Here is my lovely empire of humanoid foxes, who I’ll use as an example for this post (Last I checked they were being invaded by molluscs, so unfortunately it’s not looking too good for these guys :( ). If I choose to edit them, I can arrive to their ethics choices (currently set to egalitarian, militarist and, materialist). The key ethics for this post are fanatic xenophile and fanatic xenophobe - screenshots of both of these are below:
If you are not already familiar with the dark forest, I suggest watching the video I linked at the start but to very briefly summarise: The dark forest is a possible answer to the fermi paradox. Perhaps, it is suggested, no alien civilisations have made contact due to fear of possible reactions. Think of our own history - the competitive and expansionist traits that lead us to becoming the dominant species on our planet also leads us to be a danger, to ourselves as well as others. We do some incredible things sometimes, but often not for very good reasons. The medical X-Ray saw rapid development to diagnose and heal horrific injuries we inflicted on each other. We split the atom to destroy cities. I don’t necessarily believe that all humans are bad, just that we can be incredibly dangerous. And so, if these expansionist, competitive traits are required to become a dominant species, then what if the aliens are like us? Then maybe the best option is to avoid contact at all? Maybe the best option is to wipe them out in a first strike before they get the chance to destroy us? I don’t necessarily subscribe to this solution personally, but it is an interesting concept to think about (I definitely do not think we should nuke the aliens dw).
Now for the actual point of this post - I have rambled about stellaris and about the fermi paradox, now let’s tie it together. As a general rule civilisations you meet in game are usually xenophiles, xenophobes or kinda neutral. There are also more rogue groups - a devouring swarm who’s only goal is to eat any life they encounter, or an ai who tries to murder any and all organic life.

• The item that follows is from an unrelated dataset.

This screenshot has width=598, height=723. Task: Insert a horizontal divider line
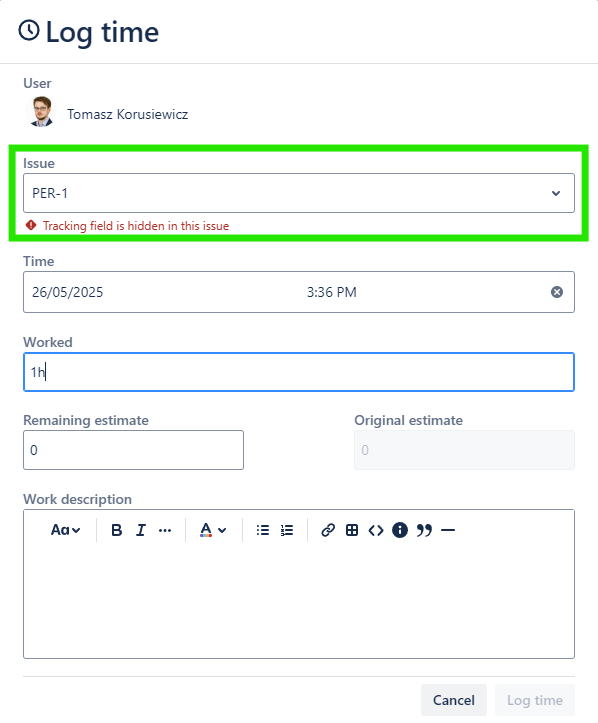click(448, 530)
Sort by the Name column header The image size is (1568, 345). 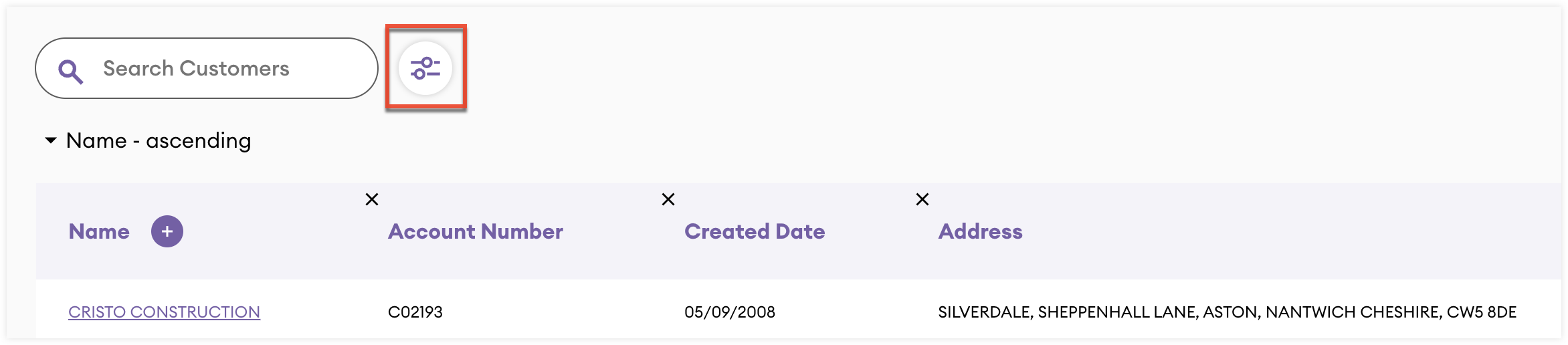coord(99,231)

Broadly, xenophobes and these 2 very much fit the dark forest solution, xenophiles and neutrals not sm. And I can play as any of these if I want, allowing me to test how effective the solution is within the game (ofc not representative to real life, the game has alot of simplifications and assumptions made).
In early game, the success of the dark forest solution seems fairly consistent and quite impressive, easily allowing you to dominate your neighbours in early wars, assuming you build a large enough fleet to back it up. Early to late game, it becomes rather disadvantageous though. Odds are your neighbours hate you for the early wars, and other empires form alliances so if you go to war with 1 you are then at war with whoever they’re allied with too.
The early game success of not abiding by the dark forest solution depends on your neighbours - if they are xenophiles or neutral your fine, if they aren’t you become one of the easily dominated neighbours I mentioned earlier. Mid to late game it becomes superior - now you have the allies, trade and also a diverse population to make use of, allowing a much more stable platform to build from should wars break out.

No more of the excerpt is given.